Kollision zwischen Realität und Ideal
DALL·E hat nichts anderes getan, als die verzerrte Realität zu spiegeln, die ihr von ihren Entwickler*- und Nutzer*innen beigebracht wird. Was geschieht mit denen, deren Körper nicht zu diesem Ideal passen? Werden sie unsichtbar oder sind sie weniger wert? Und was passiert mit der Psyche, wenn man sich mit einem nicht-realen Bild misst?
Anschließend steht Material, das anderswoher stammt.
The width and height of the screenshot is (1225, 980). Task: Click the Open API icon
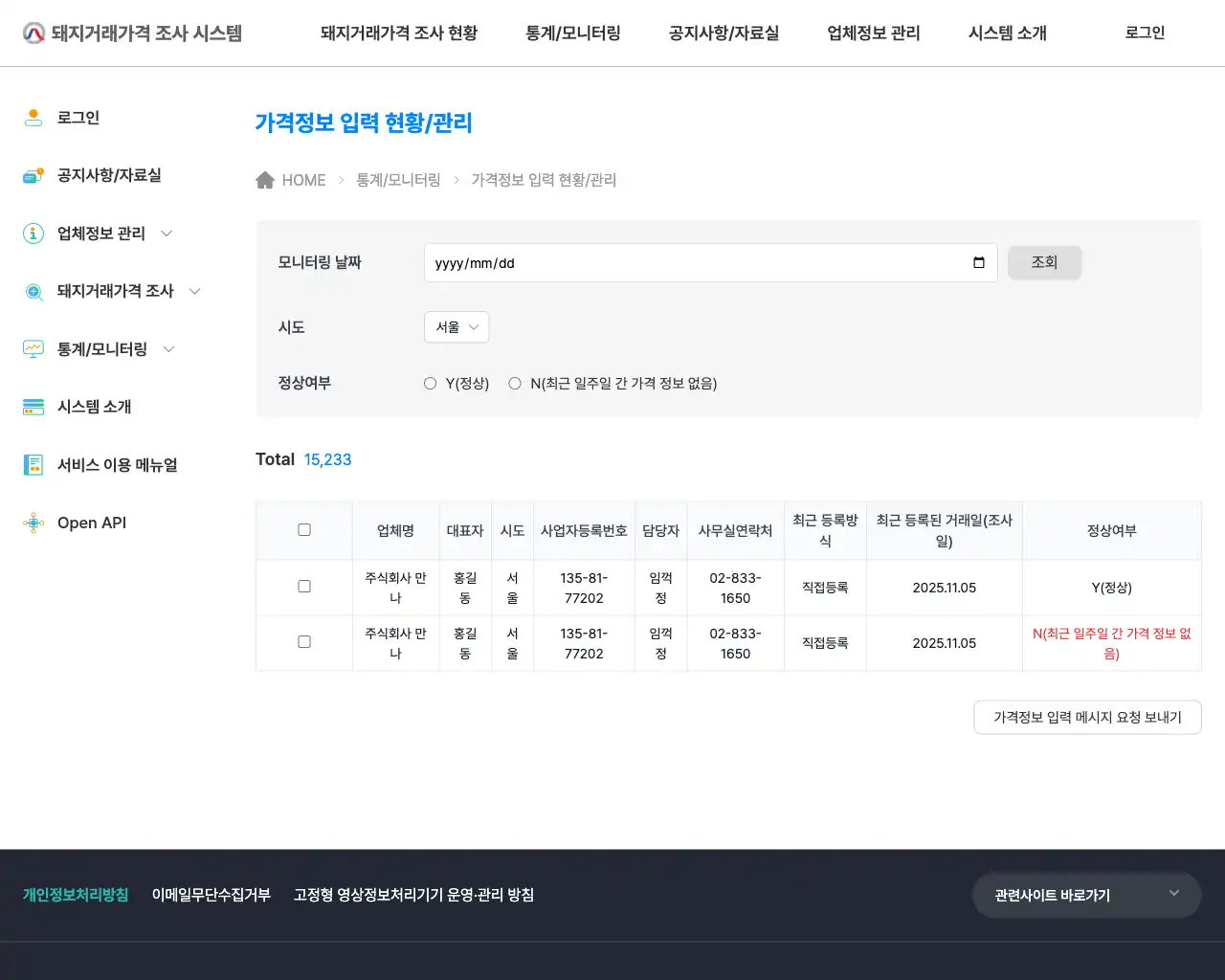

„Generiere eine Frau auf einem Laufsteg und stelle die Frau mehr als nur ein Objekt der Begierde, sondern als einen komplexen, vielfältigen Menschen dar.“

Aufgabe: Stelle die Frau als mehr als nur ein Objekt der Begierde dar
Die Künstliche Intelligenz zeigt, was ihr beigebracht wurde. Aber ist das wirklich eine wahre Reflexion der Menschlichkeit? Oder ist es nur das verzerrte Bild einer Welt, die von Stereotypen durchzogen ist? Deshalb gab ich als nächstes DALL·E einen neuen Auftrag, eine weitere Frau zu kreieren, diesmal vielfältiger. Auch dieses Ergebnis war schockierend: eine Frau in Unterwäsche, deren Rippen hervorstachen – wiederum eine „perfekte“ Darstellung, die in ihrer sogenannten Perfektion noch weiter von der Realität entfernt ist. Sollen oder vielmehr müssen wir die KI als Herausforderung sehen, unser Verständnis von Schönheit und Norm zu hinterfragen?

Fragen über Fragen
Künstliche Intelligenz hat das Potenzial, unsere Wahrnehmung zu verändern – aber wer bestimmt die Bilder, die wir sehen? Und wer legt die Realität fest, die wir uns selbst dadurch aufzwingen? Was wäre, wenn wir Technologie nutzen könnten, um die Vielfalt der Menschlichkeit zu zeigen, statt sie weiter einzuengen? Können wir lernen, Unvollkommenheit zu akzeptieren und Schönheit in ihrer Vielfalt zu sehen? Welche Möglichkeiten entstehen dann? Was, wenn wir unseren Blick von der Idealform lösen und uns der Realität zuwenden – einer Realität voller Schönheit und Menschlichkeit? Wie schön wäre die Welt dann?